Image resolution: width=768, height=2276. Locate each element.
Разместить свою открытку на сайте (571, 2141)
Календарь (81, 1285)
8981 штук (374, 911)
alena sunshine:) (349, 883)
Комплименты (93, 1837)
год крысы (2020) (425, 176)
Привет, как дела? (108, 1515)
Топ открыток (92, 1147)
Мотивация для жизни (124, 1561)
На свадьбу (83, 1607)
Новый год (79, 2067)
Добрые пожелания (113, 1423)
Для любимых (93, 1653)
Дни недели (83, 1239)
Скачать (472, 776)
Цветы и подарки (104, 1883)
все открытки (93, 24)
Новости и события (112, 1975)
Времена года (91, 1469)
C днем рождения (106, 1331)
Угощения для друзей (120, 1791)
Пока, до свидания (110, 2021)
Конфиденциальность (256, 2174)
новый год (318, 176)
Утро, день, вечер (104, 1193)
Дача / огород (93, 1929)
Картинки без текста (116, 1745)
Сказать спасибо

Action item = Could you set down, word for word, only the lines above from the line with "На свадьбу (83, 1607)" to the line with "Пока, до свидания (110, 2021)", including both?

Response to this task =
На свадьбу (83, 1607)
Новый год (79, 2067)
Добрые пожелания (113, 1423)
Для любимых (93, 1653)
Дни недели (83, 1239)
Скачать (472, 776)
Цветы и подарки (104, 1883)
все открытки (93, 24)
Новости и события (112, 1975)
Времена года (91, 1469)
C днем рождения (106, 1331)
Угощения для друзей (120, 1791)
Пока, до свидания (110, 2021)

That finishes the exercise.